No contemporary English translation will have this passage as I have it here. In Greek it is as repetitive, rhyming, and rhythmic as a rap. I keep the words very literal to show concepts about who was a Jew in the first century. Here Paul defines Jews as normatively those “under law,” meaning the sacred laws that actually governed Judea administered by the Judean authorities in Jerusalem, which could stretch to wherever Jews lived, via synagogues; but he can be anomos, “unlawed,” while being a Jew to Jews like Peter.
But Paul was not “un-Scriptured”: at the very same moment he proclaims himself as “unlawed,” he has just quoted a“law of Moses”(Deuteronomy 25:4) as indicating the deeper allegorical meaning that workers should be allowed to eat (1 Corinthians 9: 9-12). For Paul, Jewish Scripture read and interpreted in this symbolic way leads to truth but not necessarily to the practice of law, because that would mean literal reading and, as he said, “the letter kills but the Spirit gives life” (2 Corinthians 3:6).
Therefore, when Paul refers to Jesus as being born “under law” (Galatians 4:4) he defines him as a Jew, categorically, in his own terms. And, incidentally, he never indicates that Jesus himself was anything but a “lawed” Jew all through his life. Not once does Paul appeal to Jesus as breaking the Jewish law in order to justify what Paul himself does. Jesus was under that law that Paul defines as “material” (cf. Galatians 3:3; 4:24-31). Paul knew that he was the anomaly, not Jesus. For Paul, the possibility of living in an “unlawed” way, as a Jew, was only available by means of the death of Jesus, not the life of Jesus.
Curiously, I have to note here that there were apparently other Jews who were also willing to let go of some of the distinctive laws of Judaism, valuing the deeper meaning of Scripture. Around the year 40 CE the Jewish philosopher Philo of Alexandria states (The Migration of Abraham 89):
There are some who, regarding the words of the laws as symbols of things of the mind, are scrupulous about the latter, while they carelessly neglect the former (my translation of the Greek text in Whitaker’s Loeb 275).

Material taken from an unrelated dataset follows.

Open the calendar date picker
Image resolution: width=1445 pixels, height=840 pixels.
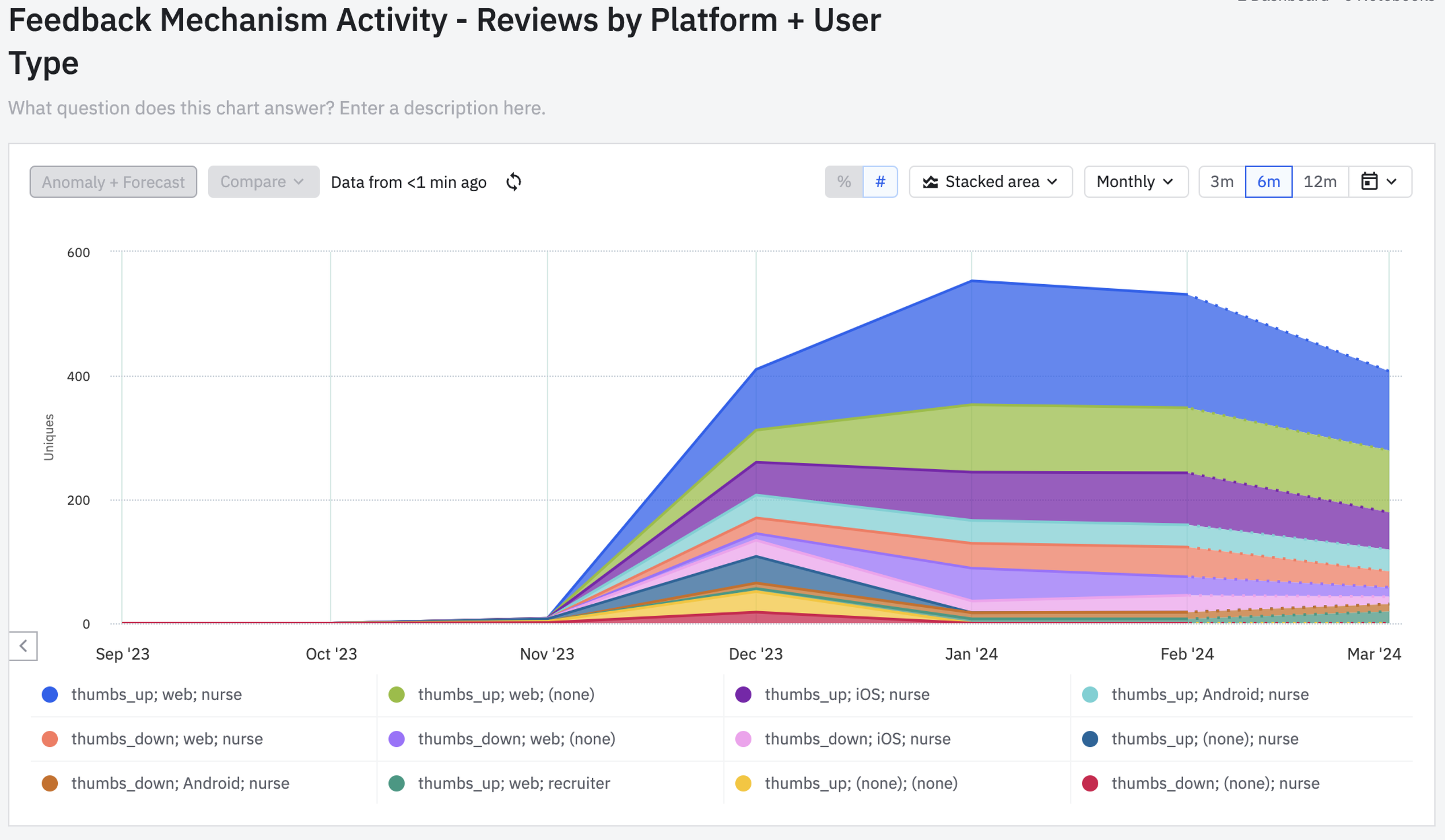pyautogui.click(x=1379, y=181)
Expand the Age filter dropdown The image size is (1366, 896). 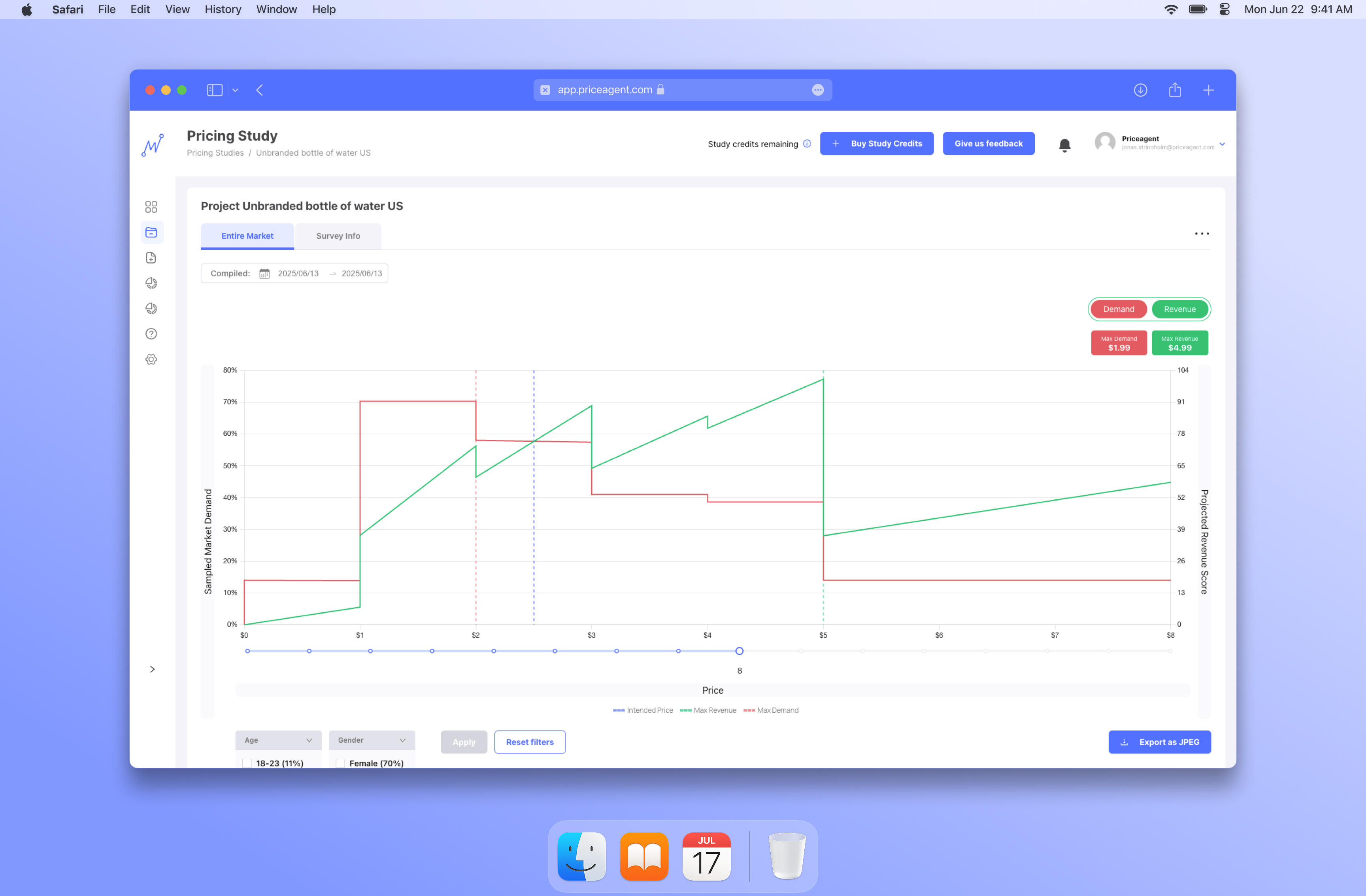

Philo never indicates that they are no longer Jews. They are even quite admirable, except that other Jews criticized them for their carelessness with the law. These Jews Philo discusses are an example of the diversity within Judaism at this time. Whatever ways we define Ioudaioi in antiquity, in all its variant senses, our designations need to include them.